The primary reason In the Realm of the Senses remains infamous is its explicitness. Ōshima pushed the boundaries of cinema further than any major director had dared. The film features unsimulated sexual acts—oral sex, penetration, and even the chilling climax involving the severed member.

To understand the film, one must first understand its context. Oshima was the enfant terrible of the Japanese New Wave, a filmmaker whose work ( Death by Hanging , Boy , The Ceremony ) relentlessly critiqued the vestiges of Japanese militarism, the complicity of the imperial family, and the repressive nature of post-war capitalist society. He sets In the Realm of the Senses in 1936, the year of the February 26th Incident, a failed coup d’état by young militarist officers seeking to restore Shōwa-era divine authority. This was the apogee of Japanese ultranationalism, a period of rigid social hierarchy, patriarchal control, and preparation for total war. The primary reason In the Realm of the

Few films in the history of cinema have arrived with as much immediate, visceral shockwave as Nagisa Oshima’s masterpiece, Ai no Corrida . Known in the West as In the Realm of the Senses , this Japanese-French co-production remains a singular paradox: a work of profound artistic seriousness that is also one of the most sexually explicit films ever produced outside the adult industry. To understand the film, one must first understand

While often labeled as pornography, many critics argue the film is a deeply cerebral meditation on the intersection of and Thanatos (death) . In the Realm of the Senses - Film Critic: Adrian Martin This was the apogee of Japanese ultranationalism, a

In recent years, Matsuda has been rightfully reclaimed as a feminist icon of performance art—an actress who understood that to play a woman who takes her pleasure and her destiny with lethal finality required total commitment.

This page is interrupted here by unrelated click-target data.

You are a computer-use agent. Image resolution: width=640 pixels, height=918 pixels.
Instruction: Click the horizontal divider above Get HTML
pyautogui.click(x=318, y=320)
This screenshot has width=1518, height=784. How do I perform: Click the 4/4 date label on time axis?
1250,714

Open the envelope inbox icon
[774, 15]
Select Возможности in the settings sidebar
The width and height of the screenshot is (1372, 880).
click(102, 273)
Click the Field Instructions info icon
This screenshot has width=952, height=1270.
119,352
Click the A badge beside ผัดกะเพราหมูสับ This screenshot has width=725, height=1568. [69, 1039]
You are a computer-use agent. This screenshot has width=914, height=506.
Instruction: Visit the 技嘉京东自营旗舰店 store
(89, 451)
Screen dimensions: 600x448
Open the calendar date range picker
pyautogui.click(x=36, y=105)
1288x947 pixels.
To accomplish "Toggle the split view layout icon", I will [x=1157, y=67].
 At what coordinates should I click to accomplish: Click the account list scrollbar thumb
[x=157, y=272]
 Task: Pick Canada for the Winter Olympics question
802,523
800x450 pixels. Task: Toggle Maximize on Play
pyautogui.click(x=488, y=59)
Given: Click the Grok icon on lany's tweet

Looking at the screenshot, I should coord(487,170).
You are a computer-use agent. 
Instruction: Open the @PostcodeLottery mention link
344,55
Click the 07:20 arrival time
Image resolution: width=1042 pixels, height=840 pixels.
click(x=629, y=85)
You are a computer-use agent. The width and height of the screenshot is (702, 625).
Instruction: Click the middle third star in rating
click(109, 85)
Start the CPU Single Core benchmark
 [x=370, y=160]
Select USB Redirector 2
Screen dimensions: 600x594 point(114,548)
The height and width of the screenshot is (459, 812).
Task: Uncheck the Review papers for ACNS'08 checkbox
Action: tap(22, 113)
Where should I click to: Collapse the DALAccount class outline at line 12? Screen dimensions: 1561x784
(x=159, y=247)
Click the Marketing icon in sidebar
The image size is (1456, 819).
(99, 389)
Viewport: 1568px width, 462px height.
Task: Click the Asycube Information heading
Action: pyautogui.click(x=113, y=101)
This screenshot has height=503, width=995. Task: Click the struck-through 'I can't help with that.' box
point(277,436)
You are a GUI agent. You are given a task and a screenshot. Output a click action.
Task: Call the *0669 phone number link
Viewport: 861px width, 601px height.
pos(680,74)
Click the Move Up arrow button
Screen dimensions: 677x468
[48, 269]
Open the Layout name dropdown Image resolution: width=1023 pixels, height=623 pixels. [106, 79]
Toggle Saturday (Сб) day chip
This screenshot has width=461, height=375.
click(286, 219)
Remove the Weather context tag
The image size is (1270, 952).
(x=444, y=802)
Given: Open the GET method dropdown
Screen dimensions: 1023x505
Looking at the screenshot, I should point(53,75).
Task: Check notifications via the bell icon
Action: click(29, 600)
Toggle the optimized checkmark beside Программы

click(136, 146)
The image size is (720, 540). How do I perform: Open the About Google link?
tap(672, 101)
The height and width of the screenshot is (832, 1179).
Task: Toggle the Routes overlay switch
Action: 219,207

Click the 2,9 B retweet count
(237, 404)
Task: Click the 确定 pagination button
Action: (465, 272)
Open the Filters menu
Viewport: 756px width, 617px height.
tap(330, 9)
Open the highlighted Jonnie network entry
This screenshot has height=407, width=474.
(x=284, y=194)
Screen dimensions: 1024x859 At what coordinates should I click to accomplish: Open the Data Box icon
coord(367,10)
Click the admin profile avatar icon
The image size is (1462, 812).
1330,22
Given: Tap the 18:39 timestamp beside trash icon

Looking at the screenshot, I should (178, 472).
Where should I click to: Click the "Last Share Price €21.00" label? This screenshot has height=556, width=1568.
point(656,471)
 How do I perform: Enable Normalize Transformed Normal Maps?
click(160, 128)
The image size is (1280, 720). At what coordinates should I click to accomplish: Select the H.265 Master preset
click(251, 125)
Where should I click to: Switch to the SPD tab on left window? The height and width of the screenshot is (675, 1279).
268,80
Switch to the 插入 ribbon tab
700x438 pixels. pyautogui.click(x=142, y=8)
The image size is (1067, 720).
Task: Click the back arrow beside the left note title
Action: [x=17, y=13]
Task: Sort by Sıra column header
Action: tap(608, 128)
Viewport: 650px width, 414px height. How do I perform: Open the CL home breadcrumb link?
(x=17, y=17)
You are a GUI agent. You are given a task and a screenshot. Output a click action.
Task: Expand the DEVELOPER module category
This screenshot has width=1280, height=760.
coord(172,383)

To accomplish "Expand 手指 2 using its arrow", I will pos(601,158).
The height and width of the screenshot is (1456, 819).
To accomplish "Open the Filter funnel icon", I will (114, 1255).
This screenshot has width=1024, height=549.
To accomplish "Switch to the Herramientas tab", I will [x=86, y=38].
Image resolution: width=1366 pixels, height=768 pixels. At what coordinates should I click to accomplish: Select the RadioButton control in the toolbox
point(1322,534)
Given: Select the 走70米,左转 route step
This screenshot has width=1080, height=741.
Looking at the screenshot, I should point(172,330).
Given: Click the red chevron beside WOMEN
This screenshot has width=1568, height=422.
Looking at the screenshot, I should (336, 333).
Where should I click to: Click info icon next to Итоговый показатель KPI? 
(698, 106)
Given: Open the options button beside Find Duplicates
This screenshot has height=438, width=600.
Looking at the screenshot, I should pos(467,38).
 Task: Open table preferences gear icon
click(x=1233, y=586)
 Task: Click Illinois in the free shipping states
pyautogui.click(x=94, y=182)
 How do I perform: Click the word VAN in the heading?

Oshima, however, never shows a single soldier, flag, or political rally. The historical moment is felt only through absence and implication. The characters, Sada (Matsuda Eiko) and Kichizo (Fuji Tatsuya), exist in a sealed-off universe—a small inn, a private bedroom—that is defined precisely by what it excludes: duty, family, nation, and time itself. Their obsessive lovemaking is a form of radical withdrawal, a refusal to participate in the rising fascist tide. Oshima suggests that in a totalitarian state, the most political act may be the most private one: the pursuit of an all-consuming, anti-social pleasure that denies the state any claim on the body. The couple’s retreat into the “realm of the senses” is a willful, doomed rebellion against the empire of the spirit.